New German competition law gives regulator new digital platform investigation powers

Out-Law News | 25 Jan 2021 | 9:44 am | 2 min. read

A new competition law entered into force in Germany, giving the Federal Cartel Office (FCO) extra powers to conduct investigations into powerful digital platforms.

The German parliament has passed the 10th amendment to the Act against Restraints of Competition (Gesetz gegen Wettbewerbsbeschränkungen/GWB). It entered into force on January 19, 2021. The German parliament had adopted the government's draft of the so-called GWB Digitisation Act as amended by the parliament's Economic Committee. In addition to clarifications in the digital area, this overhauled draft also contains significant amendments to merger control review, which only found their way into the law at the last minute.  

 

"The most important and innovative cornerstone of the amendment is the FCO's new power considering abusive behaviour in digital markets, which in future will enable the FCO to intervene more quickly and effectively in certain anti-competitive practices in the digital economy and to ban them," said Dr Laura Stammwitz, an antitrust expert at Pinsent Masons, the law firm behind Out-Law.  Platform companies could be prohibited from treating competitors' offers differently to their own, for example in the presentation of search results.

Section 19a of the new law addresses companies that have 'paramount significance for competition across markets'. "The revised draft law now contains a more precise catalogue of abusive practices and examples where the authority can intervene," Dr Stammwitz said. In order to speed up proceedings in this area, the German Federal Court of Justice will also be assigned as first instance jurisdiction for disputes against orders issued by the FCO under Section 19a.

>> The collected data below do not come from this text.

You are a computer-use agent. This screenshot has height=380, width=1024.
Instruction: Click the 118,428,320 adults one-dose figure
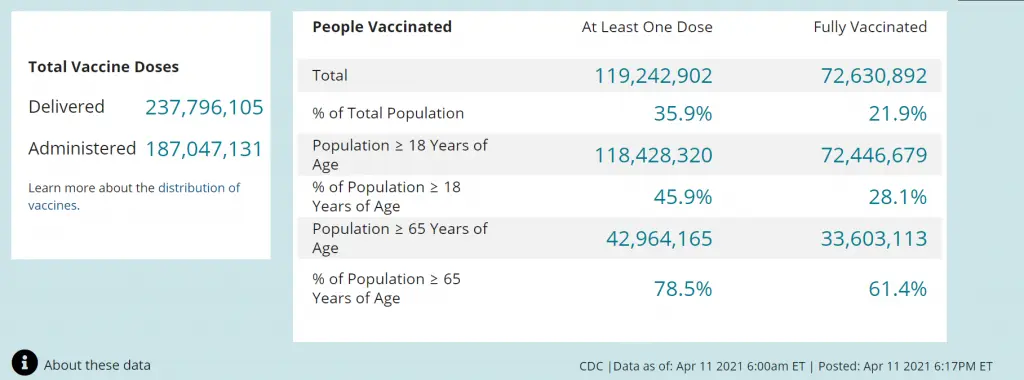653,155
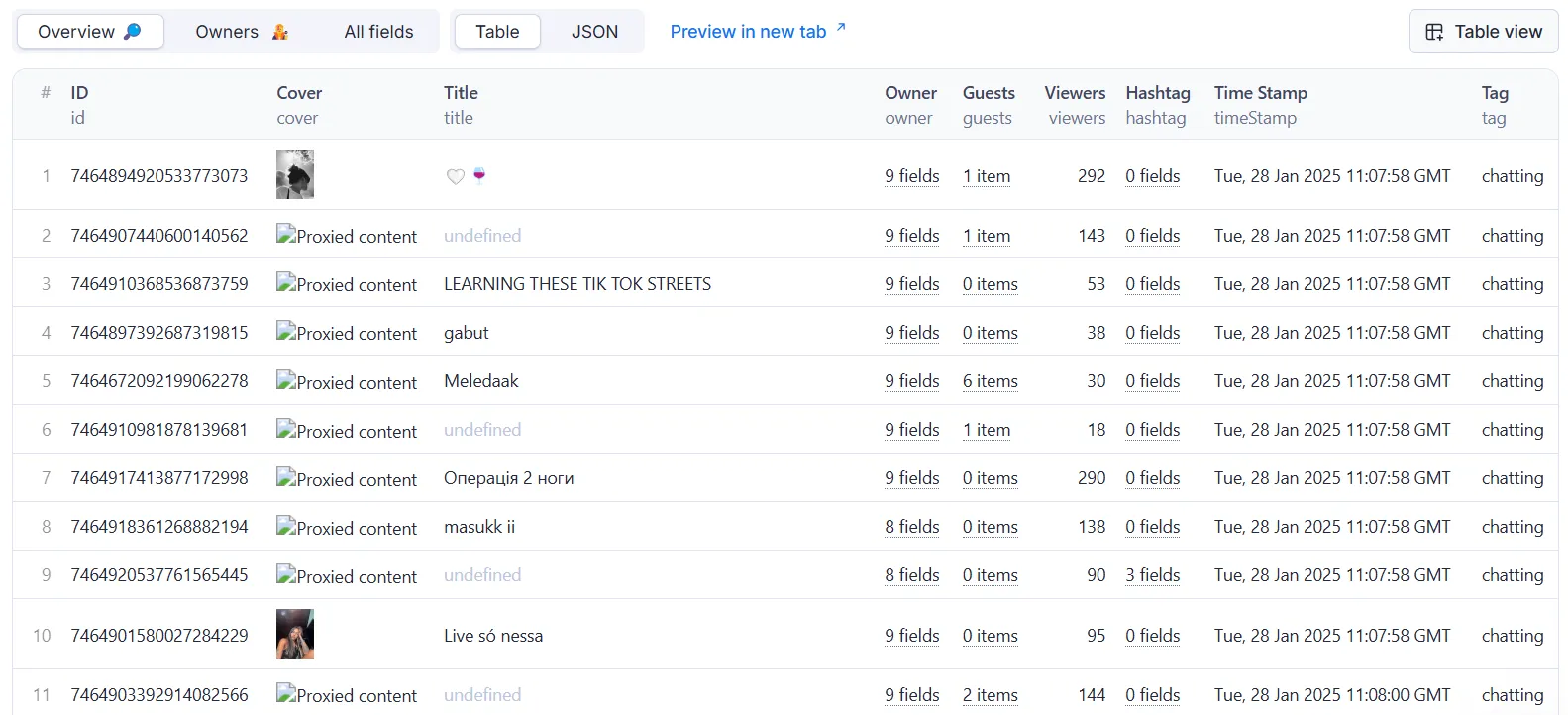Open the All fields tab
Viewport: 1568px width, 715px height.
click(378, 32)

Andreas Mundt, president of the FCO, said he sees the German legislature as a pioneer internationally, given the discussion on similar instruments at European level. According to Zeit Online he said: "In future, we will be able to prohibit certain forms of behaviour by big tech companies at an earlier stage, which means before the damage occurs."

Companies should also expect more legal clarity in the future when cooperating in Germany, for example when jointly building a platform. Although it was previously possible to ask the FCO for "comfort letters" to help design projects, as happened last summer in the case of the German automotive industry, the amendment creates a legal basis for this. "Especially in times of the Covid-19 crisis, but also in the joint pursuit of sustainability goals by competitors, there is an increased need for exchanging views with the authority," Dr Stammwitz said.

In the field of merger control, the domestic turnover thresholds which trigger the obligation to notify a transaction to the FCO have been raised significantly. The FCO must now only be notified of a merger if the domestic turnover of one company is €50 million (previously €25m) and the turnover of another company is €17.5m (previously €5m).

The third threshold, which refers to the worldwide turnover of all parties involved, remains unchanged at €500 million. 

"The increase should lead to a significant reduction of at least 20% in the workload of the FCO, which had to examine about 1,200 merger proposals last year. In future, the available resources could be used in a more targeted way for more complex cases," said Dr Stammwitz.

With the tenth amendment the German government is also complying with the implementation of the so-called ECN+ Directive of the EU and thereby expands the FCO's investigative powers.